The final leaders’ debate between Prime Minister Scott Morrison and Opposition Leader Anthony Albanese took place last evening, this time hosted by Channel 7.
Mr Albanese walked away with a comfortable win, earning the vote of 50 per cent of the 160 undecided voters present to Mr Morrison’s 34 per cent. 16 per cent of voters remained undecided.
Having previously discussed plans for the National Disability Insurance Scheme (NDIS), affordable housing, and even a federal anti-corruption commission in the first two debates, it was cost-of-living pressures and in particular, wage increases, that were now front and centre.

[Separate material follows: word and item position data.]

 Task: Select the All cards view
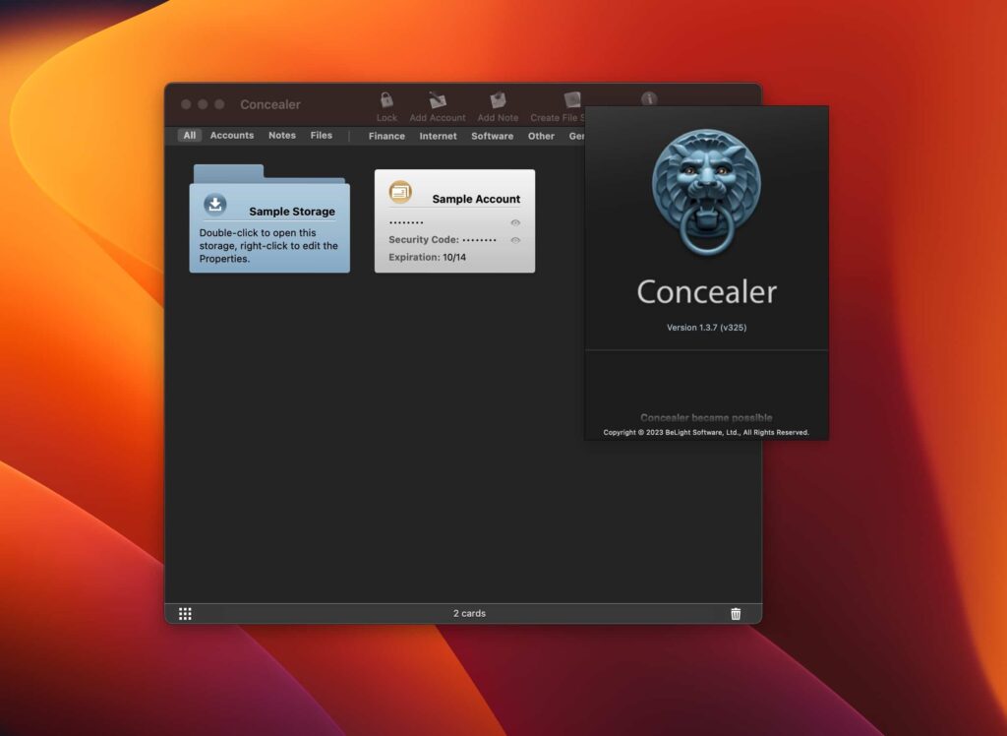coord(189,135)
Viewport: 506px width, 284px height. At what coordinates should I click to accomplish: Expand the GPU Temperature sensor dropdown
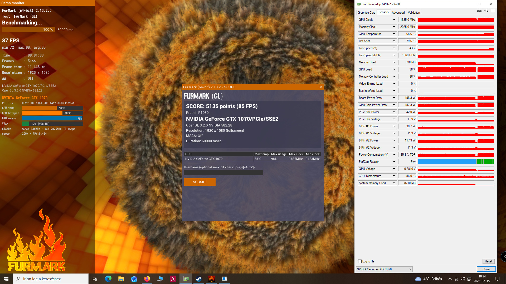pyautogui.click(x=394, y=34)
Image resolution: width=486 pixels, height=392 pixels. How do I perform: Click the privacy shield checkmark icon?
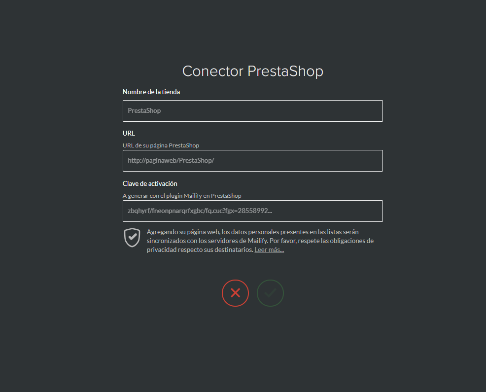tap(132, 238)
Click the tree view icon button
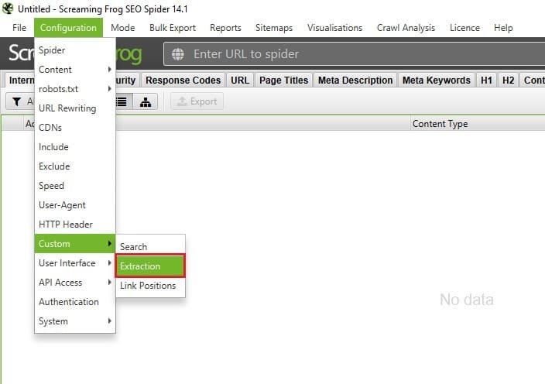The image size is (545, 384). pyautogui.click(x=146, y=101)
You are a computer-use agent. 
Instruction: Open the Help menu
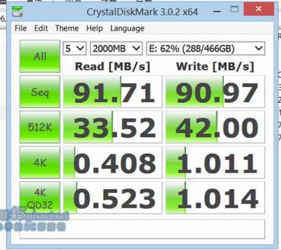94,28
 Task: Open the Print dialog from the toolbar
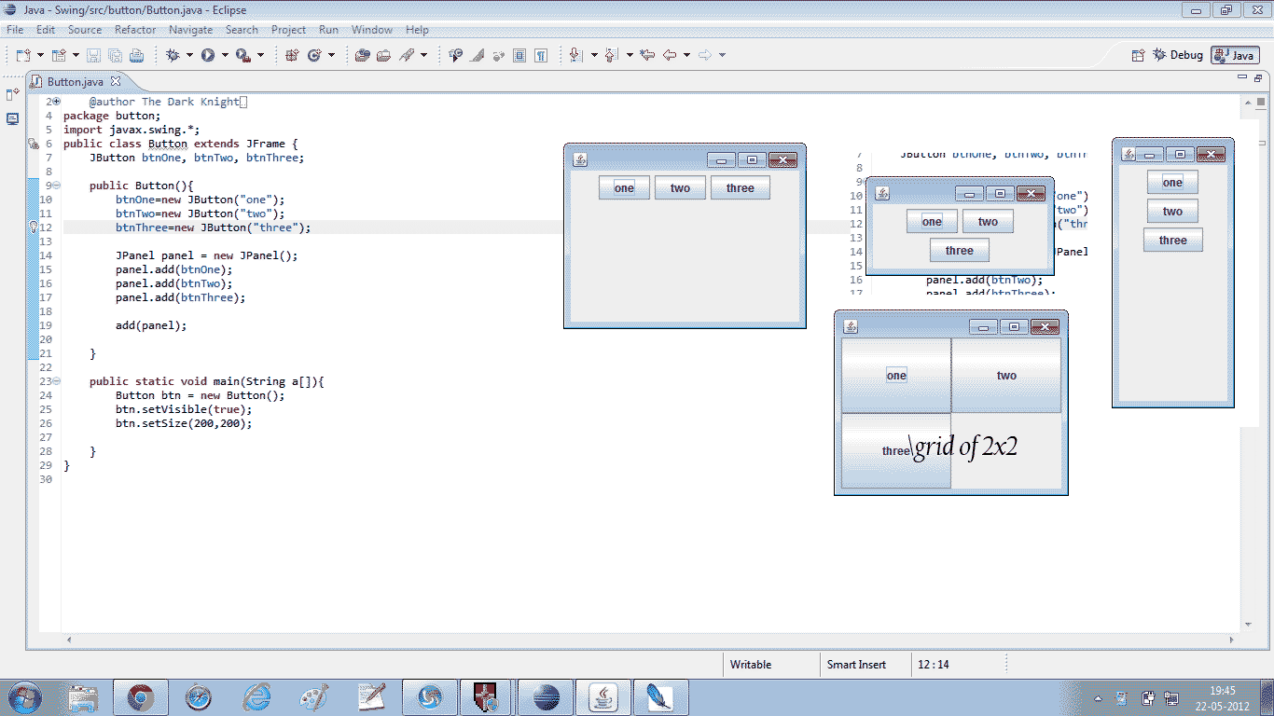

Among one of the first questions posed by moderator Mark Riley, Political Editor at 7NEWS, was the impact of a potential 5 per cent increase in minimum wages that is currently posed before the Fair Work Commission to match rising prices.
Mr Albanese said Labor would “absolutely welcome it” although they would not actively seek it.
“What we have said throughout this campaign is that we don’t want people to be left behind,” he stated. “If the increase is less than the inflation rate then what that means is they will be getting a real wage cut – and they deserve better than that.”
He compared raising wages $1 an hour to “just two coffees a day” and shot down claims that it would have economic repercussions.
“Real workers out there are doing it tough and those people on the minimum wage, it’s not like they’re making decisions based upon what holiday they will have. What they’re making decisions on is whether they will buy a steak or just have to stick to mince meat for their families,” he added.
Meanwhile, Prime Minister Morrison argued that such a move would be concerning for Australia’s small business owners.
“People won’t be worrying about what their wages are, they will be worrying about whether they have a job,” he said.
“I’d welcome pay rises obviously for all workers, not just those on the minimum wages, but we need to have an economy that’s strong into the future and if you have wages that rise at 5.1 per cent, which is exactly what Mr Albanese said yesterday, that means that can feed into inflation which pushes up interest rates and pushes up the cost of living even more.”
Earlier this week, Mr Morrison had labelled his political opponent a “loose unit” for supporting the wage increase.
“We all want to see wages go up, but the way you engage in economic policy is not in the loose way we saw from Anthony Albanese yesterday. Anthony Albanese is a loose unit on the economy,” he’d told reporters at a press conference in Newcastle.
At the final leaders debate, both candidates laid out their plans for economic recovery, with Mr Albanese turning to Labor’s childcare and renewable energy policies.
“Why do we do cheaper childcare? It’s not welfare, it’s economic reform. It will boost productivity, help business, help women’s retirement incomes,” he stated.
On his part, Mr Morrison noted that “female participation in the work force is at record levels” under the Coalition government and that the gender pay gap had fallen.
“The gender pay gap has fallen from 17.4 per cent under Labor to 13.8 per cent where it is now, and it even went down to 13.4 per cent,” Mr Morrison said. “It means women today because of the closing of the gender pay gap under our government are better off. There are 1.1 million more women in work than when we came to government.”
Both leaders eventually found common ground in ruling out the possibility of a mining tax or carbon tax when questioned by The West Australian’s Lanai Scarr.
Mr Morrison explained, “We never have, never will have a mining or a carbon tax. Under our government our taxes will always be lower, because right now if you’re earning $90,000 at home there today, you are paying $50 a week less in tax every single week because of the tax cuts we have already legislated and delivered.”
Mr Albanese, too, said that Labor would “certainly rule them out and have done so.”